In the first experiment, the researchers had 30 dogs and their owners interact one-on-one in a room for thirty minutes. These sessions were recorded with a video camera. The researchers also monitored urinary oxytocin levels in both species, by comparing the concentration of the neuropeptide concentration before and after the interaction. They found the dogs that gazed at their owners the most experienced the greatest spike in urinary oxytocin levels, and that the spike was mirrored in the dogs' owners, as well. (These findings also corroborate observations Nagasawa made during a previous investigation.)

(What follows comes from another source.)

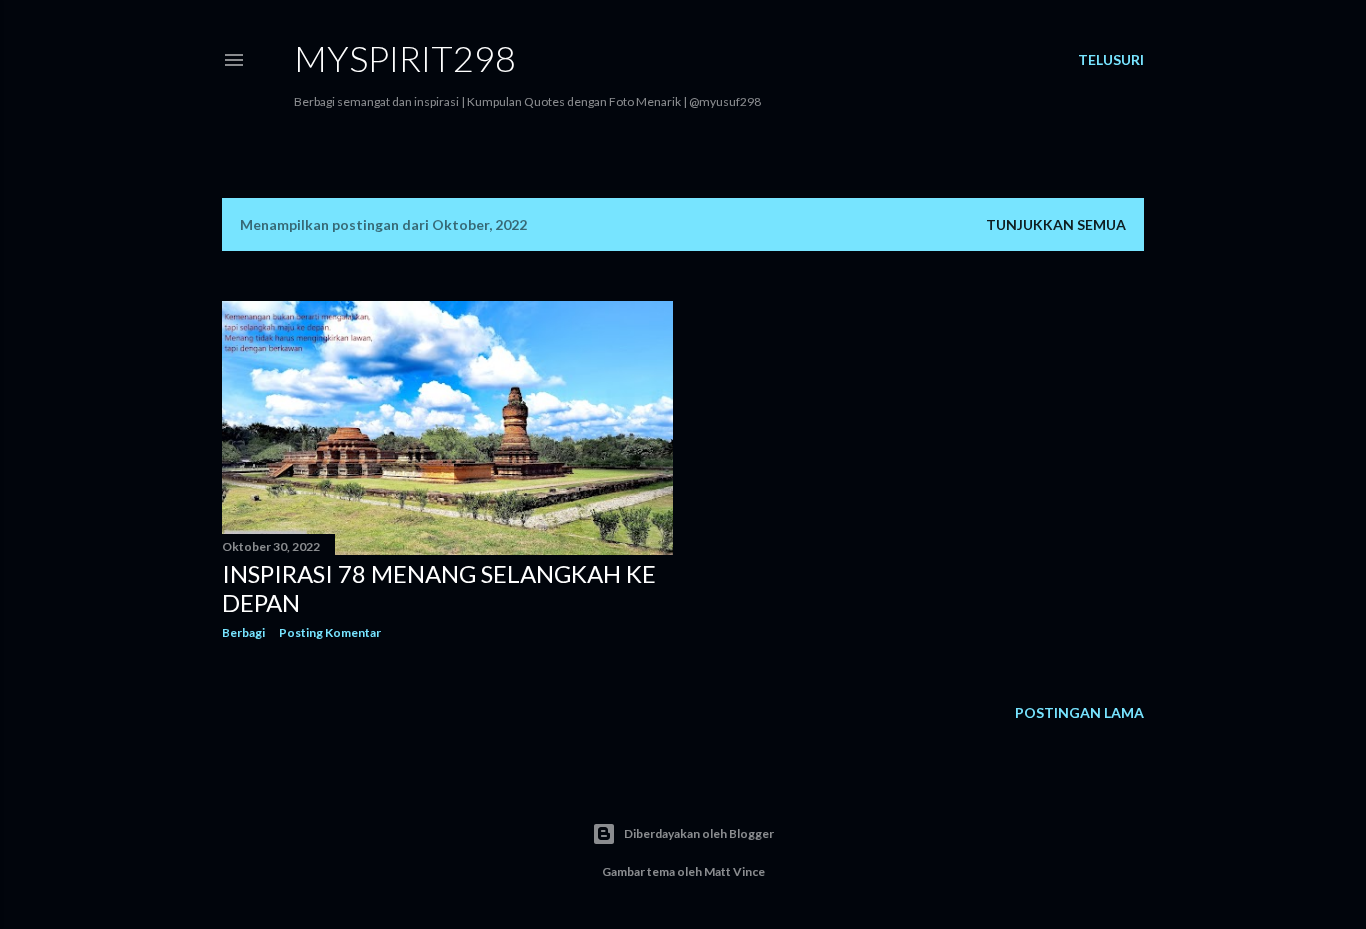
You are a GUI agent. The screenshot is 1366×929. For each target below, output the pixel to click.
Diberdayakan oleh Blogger (699, 833)
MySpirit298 (405, 58)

To assess whether the link between mutual gaze and oxytocin release is causal, the researchers conducted a followup experiment. Nagasawa and her colleagues sprayed either oxytocin or saline solution into the noses of a second group of 27 dogs, and placed each pooch in a room with its owner and two strangers. Compared to those that received saline, the female dogs that were administered oxytocin directly spent significantly more time gazing at their owners (for reasons that remain unclear, oxytocin administration to male dogs had no such effect, though the researchers speculate that female dogs may be more sensitive to the hormone):


Tellingly, urinary oxytocin concentration was shown to increase significantly in the owners of the female dogs that had received oxytocin directly, even though the owners, themselves, had not. By controlling for other behavioral variables – e.g. talking to or touching the dogs – the researchers were able to attribute changes in oxytocin levels to the gazing behavior, specifically. In other words, an artificial boost in oxytocin levels in dogs was shown to lead to an increase in human oxytocin levels, as well.


Taken together, these observations lend strong support to an interspecies chemical loop that unites the brains of humans and their canine companions. "[It's] a powerful mechanism, through which dogs win our hearts—and we win theirs in return," write Evan MacLean and Brian Hare, both of Duke University's Canine Cognition Center, in an editorial that accompanies the study in this week's issue of Science.

Intriguingly, evidence for this mechanism was shown to be missing in wolves. In a third experiment, Nagasawa and her team repeated the first trial in their investigation, only this time they monitored wolves as they interacted with the owners who had reared them from their first days of life. In this study, the researchers write, "the duration of wolf-to-owner gaze did not correlate with the oxytocin change ratio in either owners or wolves, and wolf-to-owner gaze did not explain the oxytocin change ratio in owners and wolves." This finding is not entirely surprising, as eye-contact among wolves is commonly seen as a threat-display.


But it also hints at a deep evolutionary connection bond between dogs and humans – one that extends tens of thousands of years into the past, back to the early days of canine domestication. As MacLean and Hare put it, dogs, in the course of their co-evolution with our species, appear to have "hijacked" a bonding pathway that is central to one of the deepest connections known to humankind, namely that between a parent and its child.

To say that we love our dogs as much as we love our offspring may sound, to some people, like a bit of a stretch – but a growing body of evidence suggests that we feel for them in remarkably similar ways. And our dogs, it seems, feel the same way.